Required task a – In the listing, give again the part that opens with the line containing "You are a computer-use agent. This" and closes with the line containing "(1383, 1226)", replacing "Demo Traces" with "Sample Traces" and leaving everything else unchanged. Return only those lines.

--- start of Quoted passage ---

Collaborators ![]() ![]() ![]() ![]() |
|
|
Research Statement: Imagination Inspired Computer Vision
Imagination is one of the key properties of human intelligence that enables us not only to generate creative products like art and music but also to understand the visual world. My research focuses mostly on developing imagination-inspired techniques that empower AI machines to see (computer vision) or to create (e.g., fashion and art); “Imagine to See” and “Imagine to Create”.
Imagine to See. There are over 10,000 living bird species, yet most computer vision datasets of birds have only 200-500 categories. Typically, there are few images available for training classifiers for most of these categories (long-tail classes) and hence the number of training images per category shows a Zipf distribution [25]. How could imagination help understand visual classes with zero/few examples? Many people might not know what “Parakeet Auklet” is but can imagine it when described in language by saying that “Parakeet Auklet is a bird that has an orange bill, dark above and white below.”. If we give this description to an average person, he will be able to select the relevant bird among other different birds, due to our capability to imagine the “Parakeet Auklet” class from the language description. I have worked on setting up tasks that are inspired by imagination to study visual recognition of unseen classes and long-tail classes guided by language. Since ICCV2013, I have proposed and pioneered the “Write a Classifier” task [8,13,16,17,44] which got recently recognized at the United Nations conference on biodiversity[45]. Recently expanding from the “Sherlock” model and dataset I proposed at AAAI17 [20,21,46], I have been working on developing methods with a deeper understanding and a capacity to learn an ever-growing set of concepts [23,24] (covered by the media); see the figure (left). Learning millions of these concepts impacts not only our relevant content experiences on Google and Facebook but also gets us closer to helpful robots that are continually learning like us about the visual world.

--- end of Quoted passage ---
--- start of Listed entries ---

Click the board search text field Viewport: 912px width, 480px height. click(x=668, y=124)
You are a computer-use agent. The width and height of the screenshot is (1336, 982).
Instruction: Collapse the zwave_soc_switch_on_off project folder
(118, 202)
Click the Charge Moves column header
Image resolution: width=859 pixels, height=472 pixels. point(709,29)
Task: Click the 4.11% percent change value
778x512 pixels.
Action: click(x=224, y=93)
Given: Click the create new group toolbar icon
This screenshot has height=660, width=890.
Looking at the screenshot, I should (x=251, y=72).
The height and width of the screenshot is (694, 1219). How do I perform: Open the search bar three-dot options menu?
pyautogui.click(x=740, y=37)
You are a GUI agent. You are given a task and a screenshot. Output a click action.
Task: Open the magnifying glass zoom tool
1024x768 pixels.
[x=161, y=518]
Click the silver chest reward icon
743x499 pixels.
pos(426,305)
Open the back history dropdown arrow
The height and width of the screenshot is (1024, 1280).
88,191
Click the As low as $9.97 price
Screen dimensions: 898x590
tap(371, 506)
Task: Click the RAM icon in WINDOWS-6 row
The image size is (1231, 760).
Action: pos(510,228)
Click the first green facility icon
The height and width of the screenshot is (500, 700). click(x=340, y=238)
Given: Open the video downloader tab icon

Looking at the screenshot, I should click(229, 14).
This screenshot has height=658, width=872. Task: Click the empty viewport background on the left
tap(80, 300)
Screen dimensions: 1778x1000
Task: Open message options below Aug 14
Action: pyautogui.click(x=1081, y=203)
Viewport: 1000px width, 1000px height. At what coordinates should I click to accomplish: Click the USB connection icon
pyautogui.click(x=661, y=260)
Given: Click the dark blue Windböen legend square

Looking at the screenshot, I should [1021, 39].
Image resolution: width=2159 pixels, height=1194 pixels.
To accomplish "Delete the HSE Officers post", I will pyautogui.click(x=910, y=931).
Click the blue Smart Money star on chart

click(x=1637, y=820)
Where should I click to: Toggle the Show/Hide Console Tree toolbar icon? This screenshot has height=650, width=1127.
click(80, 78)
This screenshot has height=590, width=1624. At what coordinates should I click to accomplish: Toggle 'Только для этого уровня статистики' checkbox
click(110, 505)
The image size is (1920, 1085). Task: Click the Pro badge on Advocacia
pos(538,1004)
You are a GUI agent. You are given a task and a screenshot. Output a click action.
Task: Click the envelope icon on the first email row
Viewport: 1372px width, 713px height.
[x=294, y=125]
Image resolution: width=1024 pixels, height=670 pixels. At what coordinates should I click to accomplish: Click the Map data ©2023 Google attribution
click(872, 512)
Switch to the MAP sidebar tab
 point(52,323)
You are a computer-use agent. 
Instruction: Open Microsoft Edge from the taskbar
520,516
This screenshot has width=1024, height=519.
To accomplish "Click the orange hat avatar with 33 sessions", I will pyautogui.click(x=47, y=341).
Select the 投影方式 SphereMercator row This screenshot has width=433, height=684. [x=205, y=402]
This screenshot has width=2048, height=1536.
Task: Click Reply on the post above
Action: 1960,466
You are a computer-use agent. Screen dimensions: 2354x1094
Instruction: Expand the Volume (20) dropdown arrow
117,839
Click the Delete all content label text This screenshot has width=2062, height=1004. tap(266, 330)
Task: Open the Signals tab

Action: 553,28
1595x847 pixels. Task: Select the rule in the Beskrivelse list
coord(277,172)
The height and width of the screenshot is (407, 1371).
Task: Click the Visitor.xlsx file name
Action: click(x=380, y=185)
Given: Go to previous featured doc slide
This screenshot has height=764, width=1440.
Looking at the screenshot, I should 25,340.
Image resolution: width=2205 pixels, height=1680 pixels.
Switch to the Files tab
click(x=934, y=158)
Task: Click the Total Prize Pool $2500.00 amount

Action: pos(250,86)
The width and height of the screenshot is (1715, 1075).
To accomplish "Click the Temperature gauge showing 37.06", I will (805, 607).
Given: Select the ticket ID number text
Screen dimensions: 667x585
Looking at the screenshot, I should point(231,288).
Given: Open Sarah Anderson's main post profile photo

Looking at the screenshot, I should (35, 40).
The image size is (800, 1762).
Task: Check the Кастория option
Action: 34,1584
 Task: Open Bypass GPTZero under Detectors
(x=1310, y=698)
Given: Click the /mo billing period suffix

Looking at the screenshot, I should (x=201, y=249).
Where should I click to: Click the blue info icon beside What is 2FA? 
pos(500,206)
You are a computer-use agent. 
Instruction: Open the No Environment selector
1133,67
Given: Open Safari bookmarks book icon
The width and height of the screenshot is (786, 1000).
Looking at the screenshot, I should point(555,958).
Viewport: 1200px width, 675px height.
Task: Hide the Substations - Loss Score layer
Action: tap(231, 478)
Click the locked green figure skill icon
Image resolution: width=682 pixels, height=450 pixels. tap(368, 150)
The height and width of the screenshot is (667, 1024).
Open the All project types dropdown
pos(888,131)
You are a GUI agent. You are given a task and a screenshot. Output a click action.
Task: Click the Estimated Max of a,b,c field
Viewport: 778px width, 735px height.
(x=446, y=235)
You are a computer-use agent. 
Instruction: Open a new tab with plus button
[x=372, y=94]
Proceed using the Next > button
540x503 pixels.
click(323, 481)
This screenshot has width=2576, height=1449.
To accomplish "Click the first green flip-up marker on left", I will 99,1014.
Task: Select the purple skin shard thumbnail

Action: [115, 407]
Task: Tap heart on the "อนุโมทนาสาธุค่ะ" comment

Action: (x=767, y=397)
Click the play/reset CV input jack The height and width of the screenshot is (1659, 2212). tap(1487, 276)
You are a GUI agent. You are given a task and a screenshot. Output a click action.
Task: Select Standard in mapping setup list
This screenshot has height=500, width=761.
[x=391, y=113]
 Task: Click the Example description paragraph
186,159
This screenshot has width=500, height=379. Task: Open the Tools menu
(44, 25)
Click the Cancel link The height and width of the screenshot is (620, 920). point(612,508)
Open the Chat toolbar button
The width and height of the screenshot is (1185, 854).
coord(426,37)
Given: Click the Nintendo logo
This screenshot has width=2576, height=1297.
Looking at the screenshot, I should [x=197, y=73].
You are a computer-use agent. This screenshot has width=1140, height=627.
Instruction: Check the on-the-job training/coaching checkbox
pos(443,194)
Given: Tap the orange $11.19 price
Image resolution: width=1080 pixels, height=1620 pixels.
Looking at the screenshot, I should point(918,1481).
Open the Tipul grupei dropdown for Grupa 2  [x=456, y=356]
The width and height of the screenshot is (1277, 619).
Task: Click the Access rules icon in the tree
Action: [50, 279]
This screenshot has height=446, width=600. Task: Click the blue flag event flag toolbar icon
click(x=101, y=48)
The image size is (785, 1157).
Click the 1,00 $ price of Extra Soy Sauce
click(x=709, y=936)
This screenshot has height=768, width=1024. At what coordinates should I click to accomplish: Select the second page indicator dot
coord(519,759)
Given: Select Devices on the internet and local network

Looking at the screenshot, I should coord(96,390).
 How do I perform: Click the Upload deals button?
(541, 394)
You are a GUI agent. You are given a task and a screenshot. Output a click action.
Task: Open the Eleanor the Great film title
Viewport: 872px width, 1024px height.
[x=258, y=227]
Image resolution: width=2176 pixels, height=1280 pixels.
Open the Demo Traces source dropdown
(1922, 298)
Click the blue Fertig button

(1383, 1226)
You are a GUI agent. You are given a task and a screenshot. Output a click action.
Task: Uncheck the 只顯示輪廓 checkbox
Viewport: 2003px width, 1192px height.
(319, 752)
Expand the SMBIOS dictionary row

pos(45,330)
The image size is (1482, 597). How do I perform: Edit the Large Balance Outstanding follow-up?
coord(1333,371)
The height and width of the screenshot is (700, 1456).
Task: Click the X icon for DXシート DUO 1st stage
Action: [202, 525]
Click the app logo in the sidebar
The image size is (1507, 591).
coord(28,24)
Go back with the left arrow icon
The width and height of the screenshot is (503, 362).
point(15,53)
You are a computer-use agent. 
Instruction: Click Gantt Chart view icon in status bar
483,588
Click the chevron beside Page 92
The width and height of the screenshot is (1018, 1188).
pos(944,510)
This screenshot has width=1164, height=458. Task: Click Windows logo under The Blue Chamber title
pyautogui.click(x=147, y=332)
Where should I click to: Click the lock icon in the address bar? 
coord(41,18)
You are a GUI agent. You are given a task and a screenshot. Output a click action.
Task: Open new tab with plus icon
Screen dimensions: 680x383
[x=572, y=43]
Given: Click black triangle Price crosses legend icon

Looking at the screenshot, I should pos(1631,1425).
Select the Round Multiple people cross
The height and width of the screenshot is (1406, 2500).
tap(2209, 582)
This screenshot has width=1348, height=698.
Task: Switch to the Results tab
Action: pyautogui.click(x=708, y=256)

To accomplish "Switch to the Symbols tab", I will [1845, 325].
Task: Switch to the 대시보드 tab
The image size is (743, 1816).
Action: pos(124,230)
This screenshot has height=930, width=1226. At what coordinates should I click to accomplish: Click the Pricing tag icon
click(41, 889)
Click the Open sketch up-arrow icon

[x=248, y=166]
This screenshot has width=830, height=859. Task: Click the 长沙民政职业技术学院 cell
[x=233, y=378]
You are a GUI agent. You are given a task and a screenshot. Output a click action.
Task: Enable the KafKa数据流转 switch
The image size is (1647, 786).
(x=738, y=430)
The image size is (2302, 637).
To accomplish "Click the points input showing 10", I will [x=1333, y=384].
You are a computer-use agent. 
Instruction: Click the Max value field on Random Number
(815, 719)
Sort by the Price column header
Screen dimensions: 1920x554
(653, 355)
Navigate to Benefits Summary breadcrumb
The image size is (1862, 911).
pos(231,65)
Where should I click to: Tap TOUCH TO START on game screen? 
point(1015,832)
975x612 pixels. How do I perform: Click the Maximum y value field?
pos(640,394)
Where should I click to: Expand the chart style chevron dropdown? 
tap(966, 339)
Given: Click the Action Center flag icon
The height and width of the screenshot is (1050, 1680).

--- end of Listed entries ---

Required task b –
Answer these questions about the research statement:
(i) How many living bird species does it say there are?
(ii) What task has been proposed and pioneered since ICCV2013?
(iii) At which venue were the "Sherlock" model and dataset proposed?

Problem solution a –
You are a computer-use agent. This screenshot has width=1140, height=627.
Instruction: Check the on-the-job training/coaching checkbox
pos(443,194)
Given: Tap the orange $11.19 price
Image resolution: width=1080 pixels, height=1620 pixels.
Looking at the screenshot, I should point(918,1481).
Open the Tipul grupei dropdown for Grupa 2  [x=456, y=356]
The width and height of the screenshot is (1277, 619).
Task: Click the Access rules icon in the tree
Action: [50, 279]
This screenshot has height=446, width=600. Task: Click the blue flag event flag toolbar icon
click(x=101, y=48)
The image size is (785, 1157).
Click the 1,00 $ price of Extra Soy Sauce
click(x=709, y=936)
This screenshot has height=768, width=1024. At what coordinates should I click to accomplish: Select the second page indicator dot
coord(519,759)
Given: Select Devices on the internet and local network

Looking at the screenshot, I should coord(96,390).
 How do I perform: Click the Upload deals button?
(541, 394)
You are a GUI agent. You are given a task and a screenshot. Output a click action.
Task: Open the Eleanor the Great film title
Viewport: 872px width, 1024px height.
[x=258, y=227]
Image resolution: width=2176 pixels, height=1280 pixels.
Open the Sample Traces source dropdown
(1922, 298)
Click the blue Fertig button

(1383, 1226)

Problem solution b –
(i) Over 10,000
(ii) The "Write a Classifier" task
(iii) AAAI17